▶ WHAT YOU ARE ASKED TO DO
The entries below are to be returned exactly. Include all of them.

═══ SUPPLIED MATERIAL ═══

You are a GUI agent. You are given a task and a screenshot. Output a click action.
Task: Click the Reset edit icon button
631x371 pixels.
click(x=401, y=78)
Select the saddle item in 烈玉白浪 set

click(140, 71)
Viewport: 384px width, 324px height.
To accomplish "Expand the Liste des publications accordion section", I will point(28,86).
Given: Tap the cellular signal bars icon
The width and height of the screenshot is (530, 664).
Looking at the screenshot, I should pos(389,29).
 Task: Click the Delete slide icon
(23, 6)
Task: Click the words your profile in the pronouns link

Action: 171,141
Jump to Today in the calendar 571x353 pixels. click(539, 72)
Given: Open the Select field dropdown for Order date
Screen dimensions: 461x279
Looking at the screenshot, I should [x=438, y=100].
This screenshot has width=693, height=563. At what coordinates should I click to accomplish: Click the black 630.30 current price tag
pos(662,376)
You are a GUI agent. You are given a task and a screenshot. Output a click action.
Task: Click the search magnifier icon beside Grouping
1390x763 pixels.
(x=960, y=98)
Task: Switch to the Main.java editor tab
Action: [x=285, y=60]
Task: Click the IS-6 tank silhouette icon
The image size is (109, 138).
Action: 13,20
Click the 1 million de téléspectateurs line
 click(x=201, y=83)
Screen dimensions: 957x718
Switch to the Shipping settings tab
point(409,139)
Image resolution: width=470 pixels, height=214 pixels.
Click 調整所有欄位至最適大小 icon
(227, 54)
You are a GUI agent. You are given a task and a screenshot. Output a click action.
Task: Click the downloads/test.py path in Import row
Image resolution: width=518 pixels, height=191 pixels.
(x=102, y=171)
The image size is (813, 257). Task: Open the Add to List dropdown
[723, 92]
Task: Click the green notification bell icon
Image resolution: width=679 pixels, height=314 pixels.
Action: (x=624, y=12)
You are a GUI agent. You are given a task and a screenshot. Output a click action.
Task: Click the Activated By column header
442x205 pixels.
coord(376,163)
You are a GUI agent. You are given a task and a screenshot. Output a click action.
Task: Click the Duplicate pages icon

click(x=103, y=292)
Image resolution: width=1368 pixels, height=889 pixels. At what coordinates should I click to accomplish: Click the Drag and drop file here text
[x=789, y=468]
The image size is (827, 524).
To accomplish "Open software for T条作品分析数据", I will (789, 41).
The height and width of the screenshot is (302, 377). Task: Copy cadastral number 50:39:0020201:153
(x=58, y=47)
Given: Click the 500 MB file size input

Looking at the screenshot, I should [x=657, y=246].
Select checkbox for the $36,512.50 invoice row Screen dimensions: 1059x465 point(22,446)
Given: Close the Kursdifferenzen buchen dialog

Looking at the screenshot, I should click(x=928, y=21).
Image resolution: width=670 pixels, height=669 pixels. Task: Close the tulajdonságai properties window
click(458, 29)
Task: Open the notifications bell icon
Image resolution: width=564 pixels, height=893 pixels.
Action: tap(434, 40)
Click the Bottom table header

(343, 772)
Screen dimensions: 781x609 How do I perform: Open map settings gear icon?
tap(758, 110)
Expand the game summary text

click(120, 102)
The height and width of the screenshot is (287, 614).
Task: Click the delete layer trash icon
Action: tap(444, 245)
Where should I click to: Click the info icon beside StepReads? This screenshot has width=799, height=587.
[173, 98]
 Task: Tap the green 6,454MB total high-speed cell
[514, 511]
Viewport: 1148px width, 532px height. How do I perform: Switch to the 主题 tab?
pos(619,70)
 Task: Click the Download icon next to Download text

═══

▶ REPLY
You are a GUI agent. You are given a task and a screenshot. Output a click action.
Task: Click the Reset edit icon button
631x371 pixels.
click(x=401, y=78)
Select the saddle item in 烈玉白浪 set

click(140, 71)
Viewport: 384px width, 324px height.
To accomplish "Expand the Liste des publications accordion section", I will point(28,86).
Given: Tap the cellular signal bars icon
The width and height of the screenshot is (530, 664).
Looking at the screenshot, I should pos(389,29).
 Task: Click the Delete slide icon
(23, 6)
Task: Click the words your profile in the pronouns link

Action: 171,141
Jump to Today in the calendar 571x353 pixels. click(539, 72)
Given: Open the Select field dropdown for Order date
Screen dimensions: 461x279
Looking at the screenshot, I should [x=438, y=100].
This screenshot has width=693, height=563. At what coordinates should I click to accomplish: Click the black 630.30 current price tag
pos(662,376)
You are a GUI agent. You are given a task and a screenshot. Output a click action.
Task: Click the search magnifier icon beside Grouping
1390x763 pixels.
(x=960, y=98)
Task: Switch to the Main.java editor tab
Action: [x=285, y=60]
Task: Click the IS-6 tank silhouette icon
The image size is (109, 138).
Action: 13,20
Click the 1 million de téléspectateurs line
 click(x=201, y=83)
Screen dimensions: 957x718
Switch to the Shipping settings tab
point(409,139)
Image resolution: width=470 pixels, height=214 pixels.
Click 調整所有欄位至最適大小 icon
(227, 54)
You are a GUI agent. You are given a task and a screenshot. Output a click action.
Task: Click the downloads/test.py path in Import row
Image resolution: width=518 pixels, height=191 pixels.
(x=102, y=171)
The image size is (813, 257). Task: Open the Add to List dropdown
[723, 92]
Task: Click the green notification bell icon
Image resolution: width=679 pixels, height=314 pixels.
Action: (x=624, y=12)
You are a GUI agent. You are given a task and a screenshot. Output a click action.
Task: Click the Activated By column header
442x205 pixels.
coord(376,163)
You are a GUI agent. You are given a task and a screenshot. Output a click action.
Task: Click the Duplicate pages icon

click(x=103, y=292)
Image resolution: width=1368 pixels, height=889 pixels. At what coordinates should I click to accomplish: Click the Drag and drop file here text
[x=789, y=468]
The image size is (827, 524).
To accomplish "Open software for T条作品分析数据", I will (789, 41).
The height and width of the screenshot is (302, 377). Task: Copy cadastral number 50:39:0020201:153
(x=58, y=47)
Given: Click the 500 MB file size input

Looking at the screenshot, I should [x=657, y=246].
Select checkbox for the $36,512.50 invoice row Screen dimensions: 1059x465 point(22,446)
Given: Close the Kursdifferenzen buchen dialog

Looking at the screenshot, I should click(x=928, y=21).
Image resolution: width=670 pixels, height=669 pixels. Task: Close the tulajdonságai properties window
click(458, 29)
Task: Open the notifications bell icon
Image resolution: width=564 pixels, height=893 pixels.
Action: tap(434, 40)
Click the Bottom table header

(343, 772)
Screen dimensions: 781x609 How do I perform: Open map settings gear icon?
tap(758, 110)
Expand the game summary text

click(120, 102)
The height and width of the screenshot is (287, 614).
Task: Click the delete layer trash icon
Action: tap(444, 245)
Where should I click to: Click the info icon beside StepReads? This screenshot has width=799, height=587.
[173, 98]
 Task: Tap the green 6,454MB total high-speed cell
[514, 511]
Viewport: 1148px width, 532px height. How do I perform: Switch to the 主题 tab?
pos(619,70)
 Task: Click the Download icon next to Download text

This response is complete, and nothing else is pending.